WHAT TO DO: Pick each line containing the word "will" out of the data below.

RECORDS FOR THIS TASK:
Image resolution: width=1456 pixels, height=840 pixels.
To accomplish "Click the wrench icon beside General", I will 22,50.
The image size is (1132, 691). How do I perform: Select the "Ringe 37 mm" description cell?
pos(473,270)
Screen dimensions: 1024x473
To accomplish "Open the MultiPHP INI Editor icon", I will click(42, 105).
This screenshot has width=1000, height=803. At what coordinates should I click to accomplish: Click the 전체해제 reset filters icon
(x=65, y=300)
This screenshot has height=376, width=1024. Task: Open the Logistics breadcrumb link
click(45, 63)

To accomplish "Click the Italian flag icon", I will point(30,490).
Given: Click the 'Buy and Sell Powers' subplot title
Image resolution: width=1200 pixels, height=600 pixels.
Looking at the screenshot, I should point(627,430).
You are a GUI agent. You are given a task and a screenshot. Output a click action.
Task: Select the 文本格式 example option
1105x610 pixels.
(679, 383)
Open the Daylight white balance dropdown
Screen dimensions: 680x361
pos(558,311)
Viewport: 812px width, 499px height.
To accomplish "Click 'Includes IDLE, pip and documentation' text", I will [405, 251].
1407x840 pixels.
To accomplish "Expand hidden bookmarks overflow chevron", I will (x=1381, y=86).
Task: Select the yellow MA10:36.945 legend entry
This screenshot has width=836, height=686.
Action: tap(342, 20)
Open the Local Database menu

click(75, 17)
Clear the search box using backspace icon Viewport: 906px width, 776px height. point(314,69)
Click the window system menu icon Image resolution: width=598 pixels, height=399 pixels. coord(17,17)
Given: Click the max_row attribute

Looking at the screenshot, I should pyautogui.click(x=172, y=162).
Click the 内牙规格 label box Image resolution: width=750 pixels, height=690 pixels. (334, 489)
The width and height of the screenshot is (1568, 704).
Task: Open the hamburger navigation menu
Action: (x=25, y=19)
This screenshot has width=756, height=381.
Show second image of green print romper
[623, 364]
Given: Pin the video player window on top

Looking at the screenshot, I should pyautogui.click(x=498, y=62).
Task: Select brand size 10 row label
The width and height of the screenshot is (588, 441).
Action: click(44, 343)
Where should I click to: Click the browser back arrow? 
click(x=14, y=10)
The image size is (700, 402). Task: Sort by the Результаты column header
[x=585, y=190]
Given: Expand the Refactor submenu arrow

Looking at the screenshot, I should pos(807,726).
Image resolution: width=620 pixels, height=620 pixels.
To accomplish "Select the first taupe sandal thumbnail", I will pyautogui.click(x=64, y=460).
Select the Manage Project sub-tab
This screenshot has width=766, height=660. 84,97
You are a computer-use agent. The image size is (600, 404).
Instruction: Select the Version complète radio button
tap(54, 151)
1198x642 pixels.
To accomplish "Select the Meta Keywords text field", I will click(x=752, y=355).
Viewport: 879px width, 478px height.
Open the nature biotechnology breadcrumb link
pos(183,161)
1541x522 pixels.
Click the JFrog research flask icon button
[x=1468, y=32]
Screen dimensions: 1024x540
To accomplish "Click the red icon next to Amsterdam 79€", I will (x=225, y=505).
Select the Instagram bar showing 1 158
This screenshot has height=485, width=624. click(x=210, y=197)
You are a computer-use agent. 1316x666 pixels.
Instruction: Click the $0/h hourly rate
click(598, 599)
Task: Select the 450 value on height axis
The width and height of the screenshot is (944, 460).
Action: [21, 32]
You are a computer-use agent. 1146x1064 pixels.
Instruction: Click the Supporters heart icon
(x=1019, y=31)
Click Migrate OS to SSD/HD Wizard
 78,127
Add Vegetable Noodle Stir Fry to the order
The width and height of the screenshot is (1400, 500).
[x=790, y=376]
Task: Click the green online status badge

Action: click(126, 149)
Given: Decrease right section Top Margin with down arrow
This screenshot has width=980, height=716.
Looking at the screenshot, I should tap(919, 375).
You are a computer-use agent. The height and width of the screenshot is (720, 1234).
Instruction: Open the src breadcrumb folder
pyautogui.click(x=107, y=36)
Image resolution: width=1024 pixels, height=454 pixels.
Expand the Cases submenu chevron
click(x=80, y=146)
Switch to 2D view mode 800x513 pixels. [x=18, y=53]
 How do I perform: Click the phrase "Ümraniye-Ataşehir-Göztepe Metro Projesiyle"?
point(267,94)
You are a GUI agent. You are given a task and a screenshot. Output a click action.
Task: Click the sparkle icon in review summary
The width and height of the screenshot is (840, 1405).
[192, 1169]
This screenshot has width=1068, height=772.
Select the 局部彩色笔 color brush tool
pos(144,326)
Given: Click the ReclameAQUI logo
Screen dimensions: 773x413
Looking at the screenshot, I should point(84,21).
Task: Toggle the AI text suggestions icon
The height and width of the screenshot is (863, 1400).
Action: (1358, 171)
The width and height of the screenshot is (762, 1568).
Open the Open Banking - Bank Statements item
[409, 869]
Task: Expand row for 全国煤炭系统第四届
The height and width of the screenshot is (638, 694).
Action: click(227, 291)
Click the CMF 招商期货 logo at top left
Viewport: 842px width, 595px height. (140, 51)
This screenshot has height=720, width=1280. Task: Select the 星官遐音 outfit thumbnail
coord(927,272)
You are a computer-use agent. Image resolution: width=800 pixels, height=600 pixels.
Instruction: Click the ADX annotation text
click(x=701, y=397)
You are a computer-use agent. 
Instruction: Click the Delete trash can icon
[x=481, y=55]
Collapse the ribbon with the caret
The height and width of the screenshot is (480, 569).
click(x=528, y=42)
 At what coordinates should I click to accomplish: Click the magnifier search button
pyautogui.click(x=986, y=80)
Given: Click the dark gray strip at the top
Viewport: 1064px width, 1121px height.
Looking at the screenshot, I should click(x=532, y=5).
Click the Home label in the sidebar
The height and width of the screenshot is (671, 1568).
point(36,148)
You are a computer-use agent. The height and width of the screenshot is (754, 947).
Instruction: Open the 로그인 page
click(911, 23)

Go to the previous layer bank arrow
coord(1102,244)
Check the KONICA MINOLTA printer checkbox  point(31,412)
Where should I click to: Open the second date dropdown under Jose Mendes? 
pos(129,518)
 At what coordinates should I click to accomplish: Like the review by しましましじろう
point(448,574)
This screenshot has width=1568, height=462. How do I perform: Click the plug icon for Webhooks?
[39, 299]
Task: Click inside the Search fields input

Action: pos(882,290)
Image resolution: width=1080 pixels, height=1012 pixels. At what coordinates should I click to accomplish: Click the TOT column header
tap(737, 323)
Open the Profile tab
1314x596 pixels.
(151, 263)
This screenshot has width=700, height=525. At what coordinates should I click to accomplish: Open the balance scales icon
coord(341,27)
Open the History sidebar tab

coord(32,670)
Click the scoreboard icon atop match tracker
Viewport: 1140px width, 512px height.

RESPONSE BELOW:
To accomplish "Click the wrench icon beside General", I will 22,50.
To accomplish "Open the MultiPHP INI Editor icon", I will click(42, 105).
To accomplish "Click the Italian flag icon", I will point(30,490).
To accomplish "Click 'Includes IDLE, pip and documentation' text", I will [405, 251].
To accomplish "Expand hidden bookmarks overflow chevron", I will (x=1381, y=86).
To accomplish "Select the first taupe sandal thumbnail", I will pyautogui.click(x=64, y=460).
To accomplish "Select the Meta Keywords text field", I will click(x=752, y=355).
To accomplish "Click the red icon next to Amsterdam 79€", I will (x=225, y=505).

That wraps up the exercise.